§ **SELECTED EXTRACT**
══════

2016-12-17 Thread Nick Coghlan
On 17 December 2016 at 21:58, Serhiy Storchaka  wrote:

> On 17.12.16 13:44, Christian Heimes wrote:
>
>> On 2016-12-17 10:06, Serhiy Storchaka wrote:
>>
>>> On 16.12.16 21:24, Guido van Rossum wrote:
>>>
 e.g. the argument to getattr() -- I still hear of code that breaks due
 to this occasionally)

>>>
>>> What is the problem with unicode in getattr()? Unicode attribute name is
>>> converted to str, and since the result is cached, this even don't add
>>> much overhead.
>>>
>>
>> It breaks the str optimization of dicts. Dict with str-only keys are
>> special-cased in Python 2.
>>
>
> getattr() converts a unicode to str and passes a str to PyObject_GetAttr().


getattr() may do the right thing, but directly accessing __dict__ doesn't.

══════

Records for finding screen elements
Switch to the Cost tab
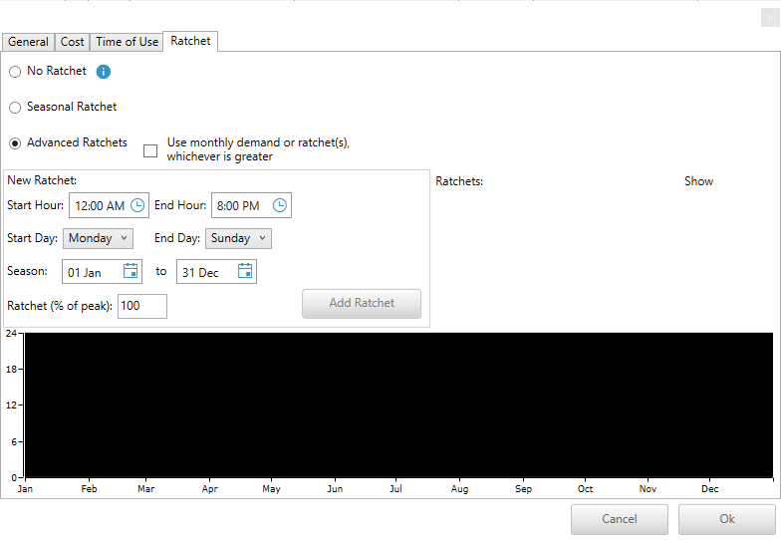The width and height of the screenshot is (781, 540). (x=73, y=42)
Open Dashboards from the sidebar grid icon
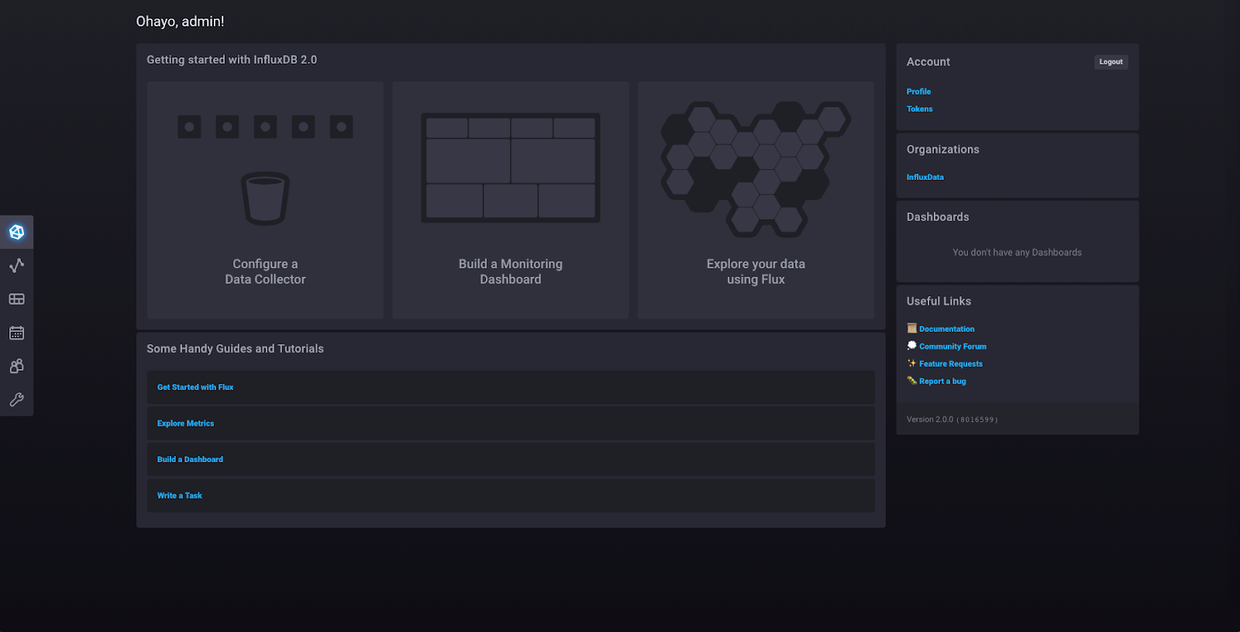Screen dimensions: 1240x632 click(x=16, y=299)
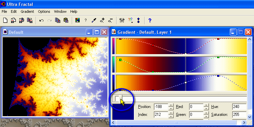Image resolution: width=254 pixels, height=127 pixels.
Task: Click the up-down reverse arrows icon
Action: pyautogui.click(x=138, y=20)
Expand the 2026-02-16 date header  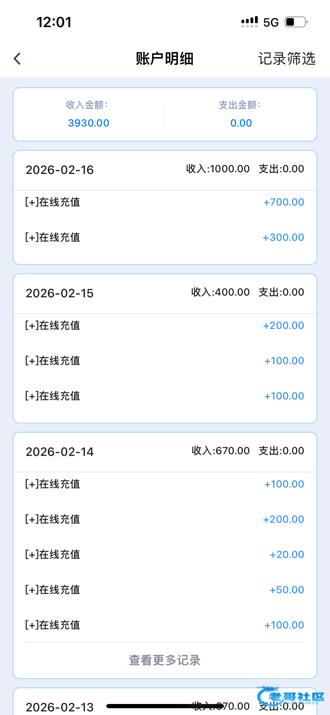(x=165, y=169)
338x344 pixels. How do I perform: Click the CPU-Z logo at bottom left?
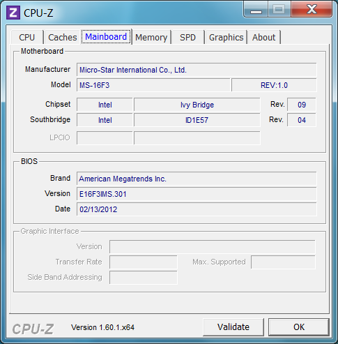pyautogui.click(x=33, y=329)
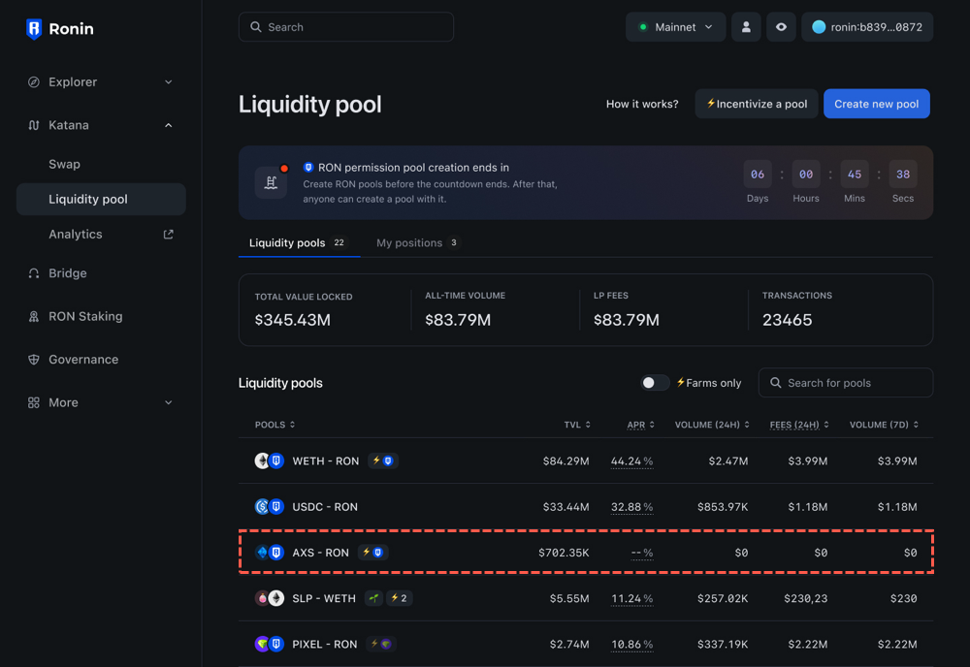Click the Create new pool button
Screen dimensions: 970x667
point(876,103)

══════

§ **WRITTEN REQUEST 1**
Copy the mailing list exchange about getattr() and unicode word for word, in full.
§ **WRITTEN REQUEST 2**
Repeat the records exactly, starting at the line containing "338x344 pixels. How" and going through the end of the records. Leave the pictures out.
The text and the records were taken from separate sources.

§ **CORRECT RESULT 1**
2016-12-17 Thread Nick Coghlan
On 17 December 2016 at 21:58, Serhiy Storchaka  wrote:

> On 17.12.16 13:44, Christian Heimes wrote:
>
>> On 2016-12-17 10:06, Serhiy Storchaka wrote:
>>
>>> On 16.12.16 21:24, Guido van Rossum wrote:
>>>
 e.g. the argument to getattr() -- I still hear of code that breaks due
 to this occasionally)

>>>
>>> What is the problem with unicode in getattr()? Unicode attribute name is
>>> converted to str, and since the result is cached, this even don't add
>>> much overhead.
>>>
>>
>> It breaks the str optimization of dicts. Dict with str-only keys are
>> special-cased in Python 2.
>>
>
> getattr() converts a unicode to str and passes a str to PyObject_GetAttr().


getattr() may do the right thing, but directly accessing __dict__ doesn't.

§ **CORRECT RESULT 2**
338x344 pixels. How do I perform: Click the CPU-Z logo at bottom left?
pyautogui.click(x=33, y=329)
Click the Create new pool button
Screen dimensions: 970x667
point(876,103)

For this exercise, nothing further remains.